:: PROVIDED PASSAGE ::
= = = = =

Ten years ago I might have agreed with this point of view. But I’ve seen too much recent evidence that contradicts it. In the words of a renowned executive: “The job of management is to win in the short term while making sure you’re in an even stronger position to win in the future.” In the past decade, I’ve watched dozens of firms have it both ways. They transformed themselves into better organizations for the future and they produced good results quarter by quarter.
A third element that undermines the planning for necessary wins is lack of sufficient management, especially on the guiding coalition, or a lack of commitment by key managers to the change process. To a large degree, leadership deals with the long term and management with the immediate future. Without enough good management, the planning, organizing, and controlling for results will not be sufficient.
Without competent management, inadequate thought is usually given to the whole question of measurement. So existing information systems either fail to record important performance improvements or underestimate their size. Without competent management, tactical choices are glossed over or implemented poorly. Acquisitions are made more on the basis of impulse instead of rational support of the vision. Sequencing of events—do we do the restructuring this year or after the quality effort is farther along—doesn’t get sufficient attention.
Because of all of the emphasis on management in the twentieth century, most organizations—with the exception of small, young firms—rarely lack this perspective. Up to a point, small firms can get away without much planning or control. If the company founder is a visionary who dislikes structure (not an unusual situation), he or she may resist the encroachment of managerial thinking, which can then prove to be a problem in this stage of a change effort.

= = = = =

:: DATA EXTRACT ::
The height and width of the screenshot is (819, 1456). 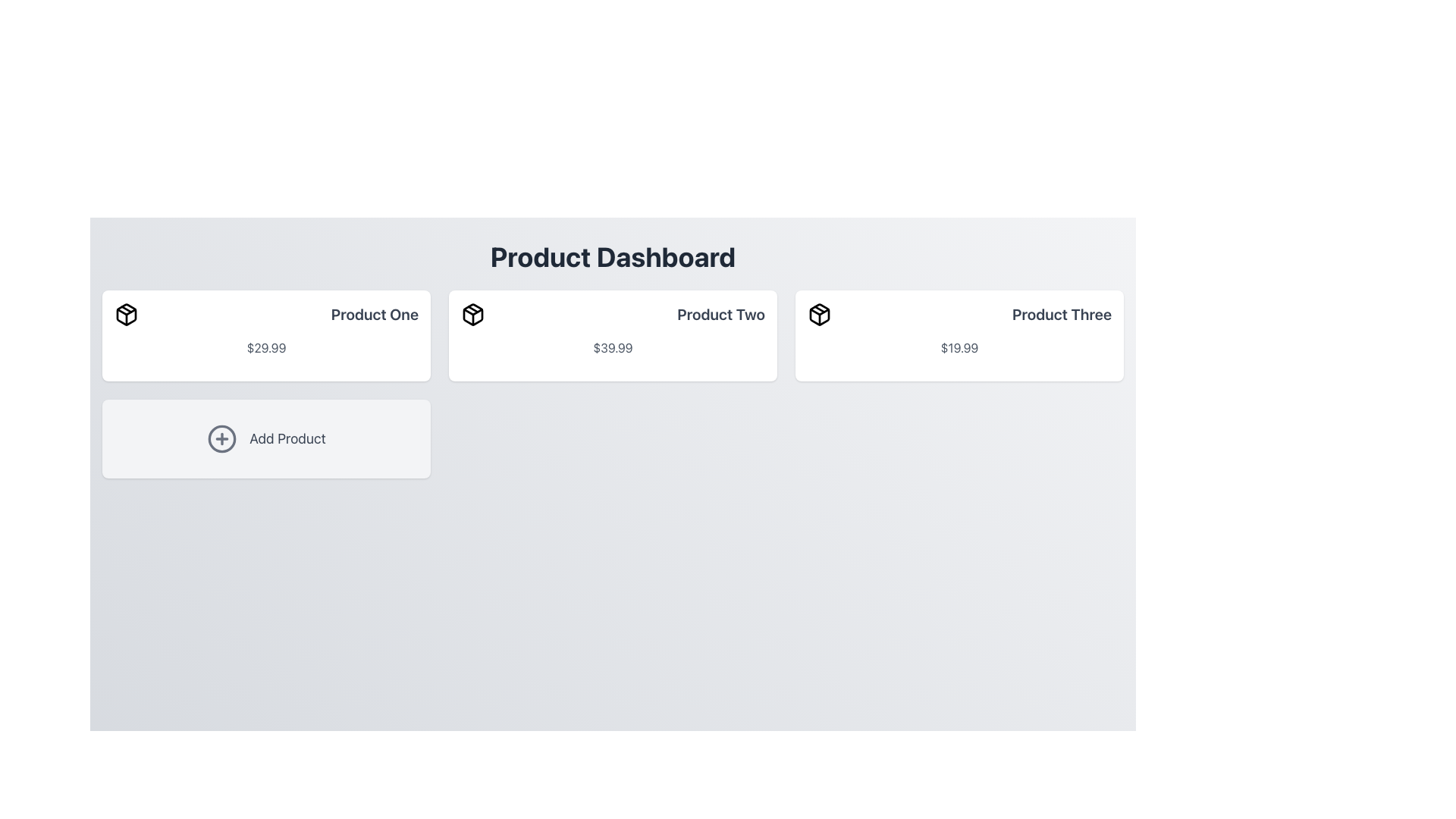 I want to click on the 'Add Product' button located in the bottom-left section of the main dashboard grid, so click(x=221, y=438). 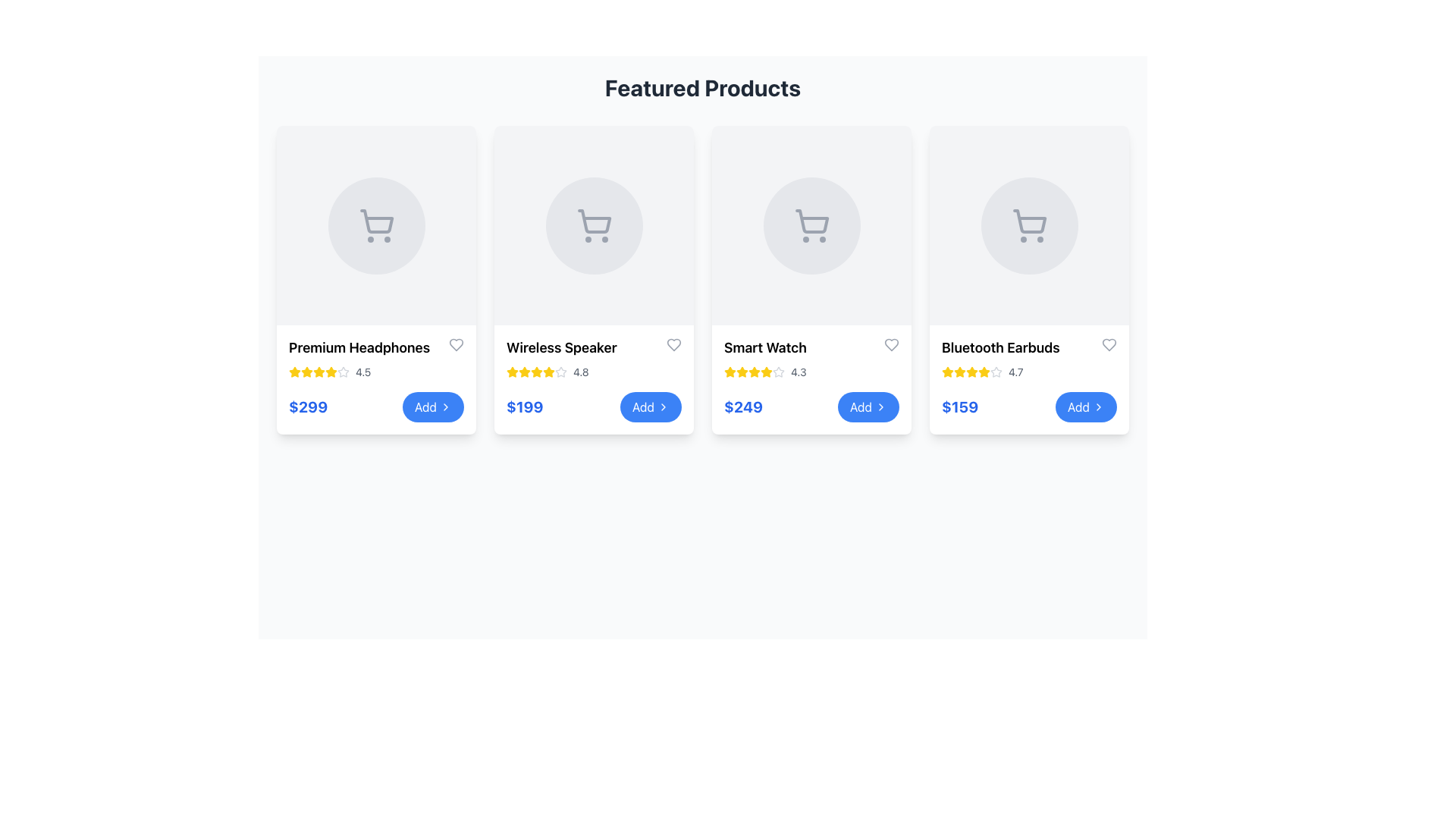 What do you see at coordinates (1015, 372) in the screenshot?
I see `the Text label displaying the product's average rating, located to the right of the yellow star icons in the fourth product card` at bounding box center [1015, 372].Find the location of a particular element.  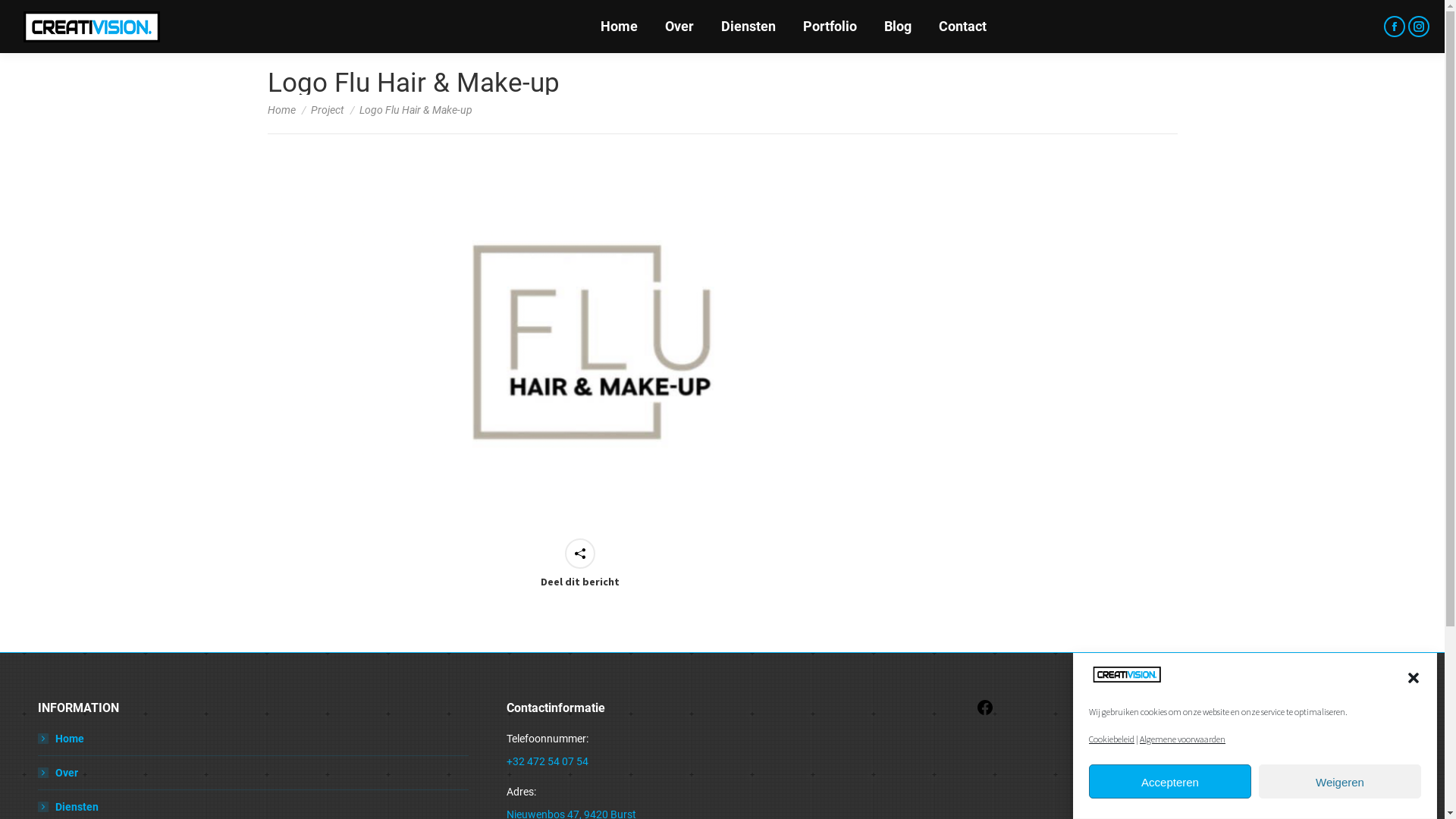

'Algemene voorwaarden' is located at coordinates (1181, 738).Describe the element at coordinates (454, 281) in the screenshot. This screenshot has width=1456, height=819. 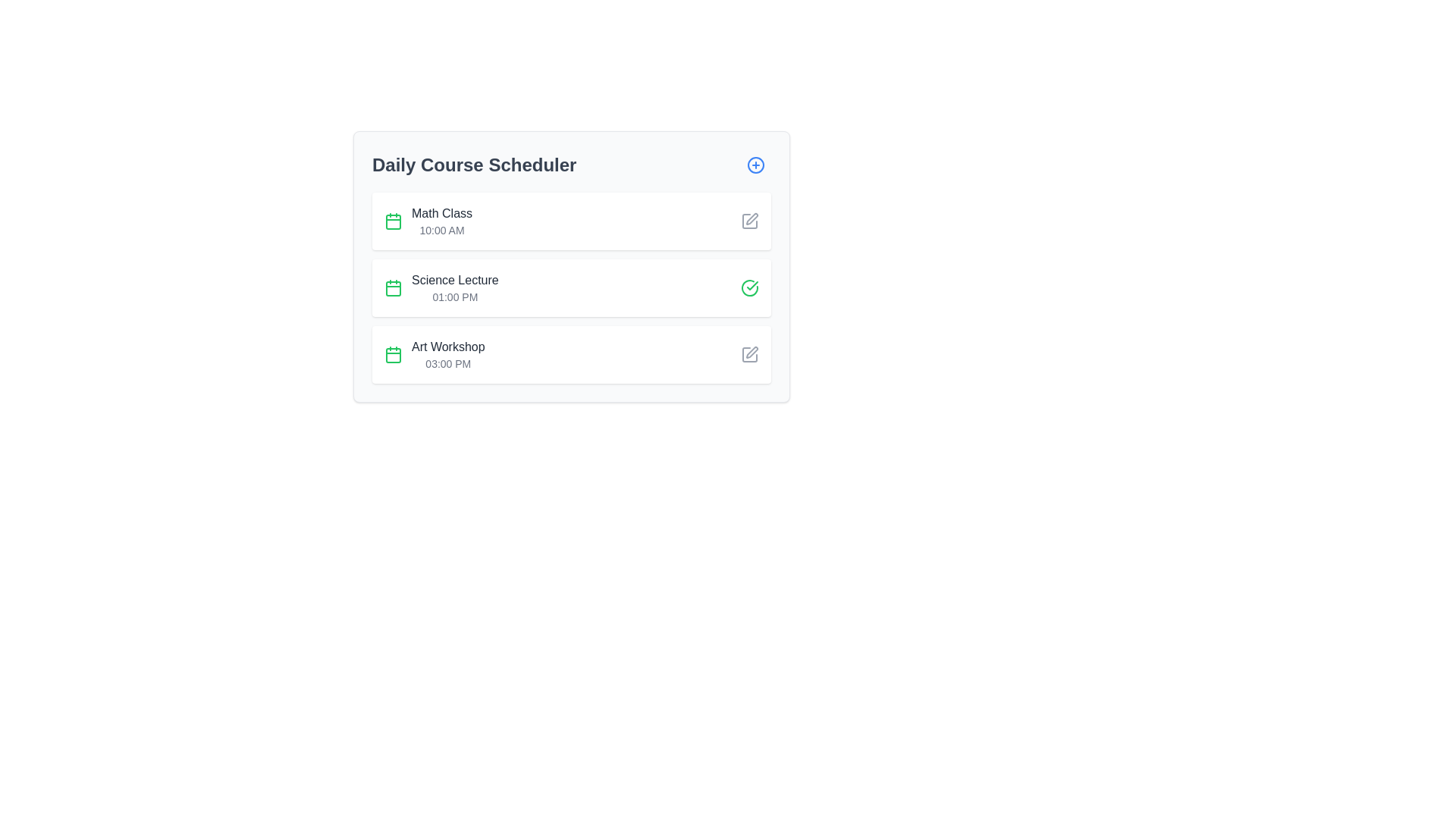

= = = = =

:: EXERCISE REQUIREMENTS ::
Please state what the passage on management says leadership deals with, compared with management. These items come from a different source than the passage on management.

:: RESPONSE TO THE EXERCISE ::
Leadership deals with the long term, and management deals with the immediate future.